If the smell is gone and nothing was scorched, you are clear to keep using the machine. If the smell returns with nothing touching the element, or you saw any sparking, smoke, scorching, or a tripped breaker, leave it off and call for service.

When to Call a Pro

Call a technician the moment a burning smell persists after you have removed any melted plastic. This is the dividing line between a nuisance and a hazard. You should also call when you see scorch marks, smoke, sparks, a breaker that trips during a cycle, or a control panel acting strangely. Those symptoms point to wiring, motor, or heating-element faults that require a multimeter test and qualified hands — not a DIY fix.

Knowing when to call an appliance repair technician protects both your home and your warranty. Our team serves homeowners across Carmichael, Sacramento, Roseville, Citrus Heights, Fair Oaks, Gold River, Rancho Cordova, and Rocklin, and we diagnose burning-smell complaints quickly and safely.

If your dishwasher smells like burning and the odor won't clear, don't gamble on it. Call PRO MAX HVAC & Appliance Repair at (916) 234-5925 or book online on our /contact page, and we'll get a technician out to inspect it.
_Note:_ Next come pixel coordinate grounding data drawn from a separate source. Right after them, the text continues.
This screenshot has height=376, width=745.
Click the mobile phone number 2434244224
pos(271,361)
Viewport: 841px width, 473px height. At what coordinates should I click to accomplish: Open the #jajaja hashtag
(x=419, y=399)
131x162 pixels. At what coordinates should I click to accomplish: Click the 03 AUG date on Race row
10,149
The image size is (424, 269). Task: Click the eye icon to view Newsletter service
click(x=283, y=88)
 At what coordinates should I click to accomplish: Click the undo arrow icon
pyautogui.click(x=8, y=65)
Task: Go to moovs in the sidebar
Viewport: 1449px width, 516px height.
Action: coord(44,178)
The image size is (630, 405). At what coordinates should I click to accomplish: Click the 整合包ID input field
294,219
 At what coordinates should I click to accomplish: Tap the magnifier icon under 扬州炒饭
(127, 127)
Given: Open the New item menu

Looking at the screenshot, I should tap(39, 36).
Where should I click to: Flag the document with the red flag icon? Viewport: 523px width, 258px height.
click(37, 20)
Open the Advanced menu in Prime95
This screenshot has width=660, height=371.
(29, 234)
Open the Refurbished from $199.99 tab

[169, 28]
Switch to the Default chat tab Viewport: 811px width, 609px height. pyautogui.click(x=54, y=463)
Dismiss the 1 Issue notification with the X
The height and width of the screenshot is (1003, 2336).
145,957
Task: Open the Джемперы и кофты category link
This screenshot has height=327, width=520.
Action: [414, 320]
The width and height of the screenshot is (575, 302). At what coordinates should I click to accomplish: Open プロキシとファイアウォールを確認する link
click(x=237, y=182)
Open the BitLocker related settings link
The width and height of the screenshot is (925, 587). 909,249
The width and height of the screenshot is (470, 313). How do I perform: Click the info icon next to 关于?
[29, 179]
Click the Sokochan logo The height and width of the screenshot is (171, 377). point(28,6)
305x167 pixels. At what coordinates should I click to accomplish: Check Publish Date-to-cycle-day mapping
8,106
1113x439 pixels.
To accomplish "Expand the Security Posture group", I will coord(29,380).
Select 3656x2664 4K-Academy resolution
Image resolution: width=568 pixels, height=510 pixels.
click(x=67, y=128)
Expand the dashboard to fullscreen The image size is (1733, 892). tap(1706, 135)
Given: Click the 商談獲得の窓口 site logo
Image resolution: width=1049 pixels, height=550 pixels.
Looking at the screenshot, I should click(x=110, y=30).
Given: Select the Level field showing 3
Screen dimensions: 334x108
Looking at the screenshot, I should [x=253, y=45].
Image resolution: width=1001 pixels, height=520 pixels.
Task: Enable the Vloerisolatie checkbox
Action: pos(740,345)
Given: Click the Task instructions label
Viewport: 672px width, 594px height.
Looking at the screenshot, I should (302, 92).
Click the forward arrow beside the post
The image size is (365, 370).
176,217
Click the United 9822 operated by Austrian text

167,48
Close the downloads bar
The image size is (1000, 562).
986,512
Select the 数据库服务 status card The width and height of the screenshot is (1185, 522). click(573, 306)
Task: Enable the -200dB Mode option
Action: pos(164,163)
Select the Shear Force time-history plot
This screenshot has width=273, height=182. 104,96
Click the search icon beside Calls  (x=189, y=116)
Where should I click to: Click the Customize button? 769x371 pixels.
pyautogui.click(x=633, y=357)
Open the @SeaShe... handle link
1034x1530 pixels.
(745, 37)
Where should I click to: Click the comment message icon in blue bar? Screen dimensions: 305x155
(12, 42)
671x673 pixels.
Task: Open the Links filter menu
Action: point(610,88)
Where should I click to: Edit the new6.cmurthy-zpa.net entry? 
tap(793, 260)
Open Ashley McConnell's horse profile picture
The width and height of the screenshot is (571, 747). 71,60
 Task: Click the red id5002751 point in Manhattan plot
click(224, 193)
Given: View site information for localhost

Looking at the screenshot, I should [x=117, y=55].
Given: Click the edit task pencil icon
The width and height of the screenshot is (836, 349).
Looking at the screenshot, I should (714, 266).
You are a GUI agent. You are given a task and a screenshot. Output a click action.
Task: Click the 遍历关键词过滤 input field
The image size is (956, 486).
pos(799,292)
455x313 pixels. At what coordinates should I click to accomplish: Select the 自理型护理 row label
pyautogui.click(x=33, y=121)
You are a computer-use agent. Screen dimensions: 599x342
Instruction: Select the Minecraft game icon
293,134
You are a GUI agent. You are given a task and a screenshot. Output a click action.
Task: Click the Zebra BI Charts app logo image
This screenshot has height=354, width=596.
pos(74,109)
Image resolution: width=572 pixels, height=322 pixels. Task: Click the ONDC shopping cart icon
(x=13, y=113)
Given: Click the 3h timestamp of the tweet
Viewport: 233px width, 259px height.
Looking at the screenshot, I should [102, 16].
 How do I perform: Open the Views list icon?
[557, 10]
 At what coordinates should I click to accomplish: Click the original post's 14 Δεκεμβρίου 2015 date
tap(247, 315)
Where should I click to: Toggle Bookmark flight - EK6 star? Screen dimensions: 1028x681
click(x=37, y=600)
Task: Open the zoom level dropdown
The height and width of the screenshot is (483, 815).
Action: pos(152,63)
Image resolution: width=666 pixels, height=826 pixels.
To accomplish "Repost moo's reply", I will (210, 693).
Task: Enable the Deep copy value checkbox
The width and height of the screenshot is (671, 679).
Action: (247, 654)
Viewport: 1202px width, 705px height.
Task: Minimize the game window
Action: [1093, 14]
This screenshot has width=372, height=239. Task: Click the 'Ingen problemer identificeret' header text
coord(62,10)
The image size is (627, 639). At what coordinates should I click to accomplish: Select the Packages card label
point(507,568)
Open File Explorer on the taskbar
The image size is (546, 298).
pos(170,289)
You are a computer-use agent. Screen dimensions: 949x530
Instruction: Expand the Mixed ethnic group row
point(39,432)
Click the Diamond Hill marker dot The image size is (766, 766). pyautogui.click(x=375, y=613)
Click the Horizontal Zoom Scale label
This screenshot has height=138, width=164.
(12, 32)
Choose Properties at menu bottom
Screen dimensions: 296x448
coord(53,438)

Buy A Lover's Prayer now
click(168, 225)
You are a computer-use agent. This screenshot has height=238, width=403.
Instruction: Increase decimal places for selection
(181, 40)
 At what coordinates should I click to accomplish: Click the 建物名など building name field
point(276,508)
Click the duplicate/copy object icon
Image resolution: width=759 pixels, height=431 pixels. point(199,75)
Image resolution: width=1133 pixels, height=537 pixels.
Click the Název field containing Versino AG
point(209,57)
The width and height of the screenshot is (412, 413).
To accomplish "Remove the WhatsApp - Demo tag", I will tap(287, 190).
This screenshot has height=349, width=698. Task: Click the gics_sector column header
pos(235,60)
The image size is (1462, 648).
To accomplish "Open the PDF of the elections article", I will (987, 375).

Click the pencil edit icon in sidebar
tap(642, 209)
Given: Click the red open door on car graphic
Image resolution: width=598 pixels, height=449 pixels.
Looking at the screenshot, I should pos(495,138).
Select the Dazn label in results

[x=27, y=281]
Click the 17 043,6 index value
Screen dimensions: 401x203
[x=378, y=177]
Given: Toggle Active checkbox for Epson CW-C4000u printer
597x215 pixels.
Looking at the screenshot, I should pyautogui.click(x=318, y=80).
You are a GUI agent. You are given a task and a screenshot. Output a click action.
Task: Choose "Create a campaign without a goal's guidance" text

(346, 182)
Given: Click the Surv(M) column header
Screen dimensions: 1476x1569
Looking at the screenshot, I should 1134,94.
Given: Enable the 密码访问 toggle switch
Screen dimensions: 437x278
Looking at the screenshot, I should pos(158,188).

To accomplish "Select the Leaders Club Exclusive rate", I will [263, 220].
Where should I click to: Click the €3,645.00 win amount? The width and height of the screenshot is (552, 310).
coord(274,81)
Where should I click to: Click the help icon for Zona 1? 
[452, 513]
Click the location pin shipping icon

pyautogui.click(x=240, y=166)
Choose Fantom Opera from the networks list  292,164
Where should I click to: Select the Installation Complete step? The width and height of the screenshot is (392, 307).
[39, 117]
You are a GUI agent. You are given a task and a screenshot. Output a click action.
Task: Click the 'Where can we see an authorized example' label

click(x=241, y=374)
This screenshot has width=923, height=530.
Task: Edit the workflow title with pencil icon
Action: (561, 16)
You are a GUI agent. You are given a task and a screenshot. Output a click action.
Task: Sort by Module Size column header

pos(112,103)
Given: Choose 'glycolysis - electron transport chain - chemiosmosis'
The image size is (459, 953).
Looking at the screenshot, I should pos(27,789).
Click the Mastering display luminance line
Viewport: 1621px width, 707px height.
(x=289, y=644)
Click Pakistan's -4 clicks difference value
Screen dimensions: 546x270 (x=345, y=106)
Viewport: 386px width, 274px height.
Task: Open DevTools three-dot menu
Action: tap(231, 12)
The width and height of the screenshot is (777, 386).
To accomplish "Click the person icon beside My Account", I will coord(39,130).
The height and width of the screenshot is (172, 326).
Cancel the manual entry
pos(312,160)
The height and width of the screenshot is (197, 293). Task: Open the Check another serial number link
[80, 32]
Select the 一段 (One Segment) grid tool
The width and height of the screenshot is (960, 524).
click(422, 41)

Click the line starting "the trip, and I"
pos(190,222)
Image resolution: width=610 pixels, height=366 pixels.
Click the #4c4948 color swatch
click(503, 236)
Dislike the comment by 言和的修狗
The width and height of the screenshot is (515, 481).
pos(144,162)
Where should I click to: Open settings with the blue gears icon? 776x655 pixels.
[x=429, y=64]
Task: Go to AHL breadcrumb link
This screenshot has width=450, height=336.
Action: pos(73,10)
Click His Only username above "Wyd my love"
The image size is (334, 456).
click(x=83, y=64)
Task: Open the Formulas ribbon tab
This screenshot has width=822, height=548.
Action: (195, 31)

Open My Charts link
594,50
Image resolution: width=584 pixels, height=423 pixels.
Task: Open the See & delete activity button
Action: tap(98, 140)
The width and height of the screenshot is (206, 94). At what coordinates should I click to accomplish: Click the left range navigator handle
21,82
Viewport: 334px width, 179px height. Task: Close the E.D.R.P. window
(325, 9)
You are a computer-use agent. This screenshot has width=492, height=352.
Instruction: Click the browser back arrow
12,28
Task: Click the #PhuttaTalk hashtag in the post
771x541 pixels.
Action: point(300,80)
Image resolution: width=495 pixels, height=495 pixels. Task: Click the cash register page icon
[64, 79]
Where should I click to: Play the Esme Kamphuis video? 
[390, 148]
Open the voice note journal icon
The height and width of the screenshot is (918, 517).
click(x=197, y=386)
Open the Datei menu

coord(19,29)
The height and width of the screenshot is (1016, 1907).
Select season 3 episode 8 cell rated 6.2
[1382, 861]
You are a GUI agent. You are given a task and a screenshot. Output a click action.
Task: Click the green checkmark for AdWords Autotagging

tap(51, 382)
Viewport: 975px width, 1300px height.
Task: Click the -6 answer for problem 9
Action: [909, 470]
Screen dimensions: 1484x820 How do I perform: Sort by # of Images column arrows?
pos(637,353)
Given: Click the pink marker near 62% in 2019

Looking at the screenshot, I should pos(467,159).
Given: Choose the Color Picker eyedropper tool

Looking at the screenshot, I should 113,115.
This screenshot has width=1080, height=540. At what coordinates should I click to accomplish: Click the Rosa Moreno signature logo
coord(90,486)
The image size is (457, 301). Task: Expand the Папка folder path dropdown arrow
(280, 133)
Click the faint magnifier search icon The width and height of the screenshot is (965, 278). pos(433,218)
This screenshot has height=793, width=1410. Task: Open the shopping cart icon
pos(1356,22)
Frequently Asked Questions

Why does my dishwasher smell like burning plastic in summer?

The most common culprit is a plastic utensil, lid, or food container that slipped through the rack and landed on the heating element — summer doesn't change the odds, but running your dishwasher more often during the season means more chances for it to happen. Less commonly, the smell comes from a failing heating element, a worn motor, or degrading wiring insulation.

Is a burning plastic smell from my dishwasher a safety emergency?

It depends on the cause. A melted utensil is smelly but not dangerous once the object is removed. A burning smell tied to sparking, tripped breakers, visible scorch marks, or smoke is a genuine electrical emergency — stop the cycle immediately, open the dishwasher door, and don't restart it until a qualified technician has inspected the wiring and motor.

What causes a dishwasher to overheat in hot weather?

Dishwashers don't rely on ambient air for cooling the way refrigerators do, so summer heat alone rarely causes overheating. However, a failing heating element that can't regulate temperature properly, a blocked drain that forces the element to run longer, or a deteriorating thermal fuse can all produce excessive internal heat — and the symptoms often show up as a burning or scorched smell.

When should I stop using my dishwasher if it smells like burning?

Stop the cycle immediately if you notice: smoke or visible sparks, a burning smell that persists after you've confirmed nothing is touching the element, a tripped circuit breaker, or the control panel behaving erratically. A one-time plastic-melt smell that clears after you remove the offending item is generally safe to run again after the tub cools and you wipe it clean.

Can summer heat make my dishwasher smell like burning plastic?

Indirectly, yes. Sacramento summers regularly push 100°F+, which can cause softer plastics — thin lids, flexible containers, or low-quality utensils — to warp more easily and make contact with the heating element. The heat itself doesn't damage the appliance's electronics, but it creates conditions where plastic items are more prone to melting mid-cycle.

How do I know if my dishwasher's heating element is failing?

Signs of a failing heating element include dishes that come out wet or cold even on a heated-dry cycle, a persistent burning smell with no plastic item present, visible cracks or blistering on the element itself, or error codes related to water temperature. A technician can test element continuity with a multimeter — a reading of zero or infinity typically confirms it needs replacement.